Alte Erfolge haben keinerlei Bedeutung für die Zukunft

Markus Elsen, Publicis Pixelpark (Teil II)

Alte Erfolge haben keinerlei Bedeutung für die Zukunft

Markus Elsen

In Teil I analysiert Markus Elsen, Director Content Creation bei Publicis Pixelpark, die Trends am Scheideweg des Marketing und rüttelt Zögerliche wach. Jetzt in Teil II folgert er die Konsequenzen für Agenturen – und Unternehmen.

(Teil I verpasst? hier nachlesen) 

Bleiben wir zunächst bei den Influencern, den neuen Medien-Topstars: Nachdem sich Social Media im Medienmix der Unternehmen fest etabliert hat, boomt mittlerweile das Influencer Marketing. Viele Agenturen haben verstanden, dass es viel effizienter ist, wenn Multiplikatoren aus der Peer-Group meiner Zielpersona das neue Top-Produkt oder Unternehmen empfiehlt, statt eine teure Kampagne zu fahren.

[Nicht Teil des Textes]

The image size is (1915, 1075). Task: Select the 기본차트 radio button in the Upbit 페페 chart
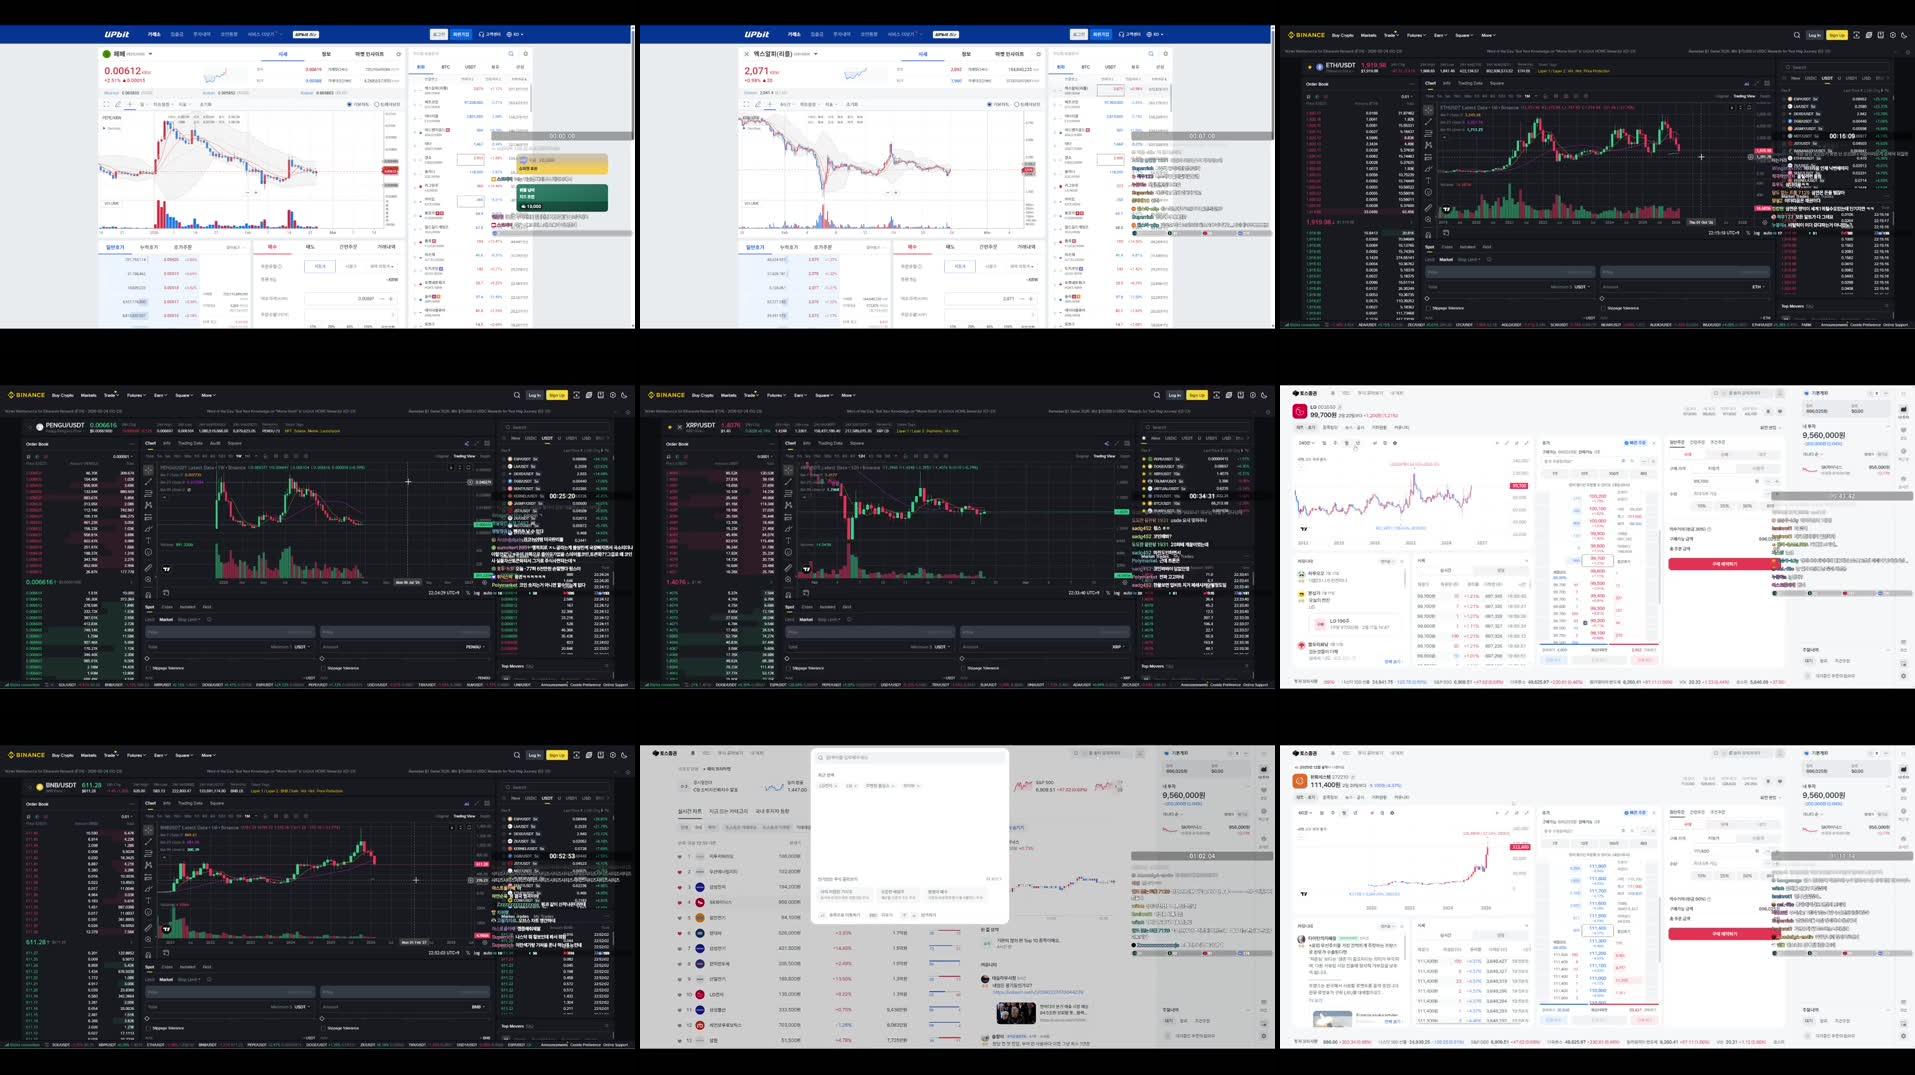pyautogui.click(x=349, y=104)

Mit Lösungen wie  MSL Fluency oder Linkilike können Influencer-Kampagnen heute zudem einfach und effizient ausgesteuert werden – und sie passen sich einfach ins Angebotsportfolio jeder Agentur ein. Schwieriger wird es bei der Marketing Automation, die ein neues Content-Verständnis und viel Spezialwissen erfordert.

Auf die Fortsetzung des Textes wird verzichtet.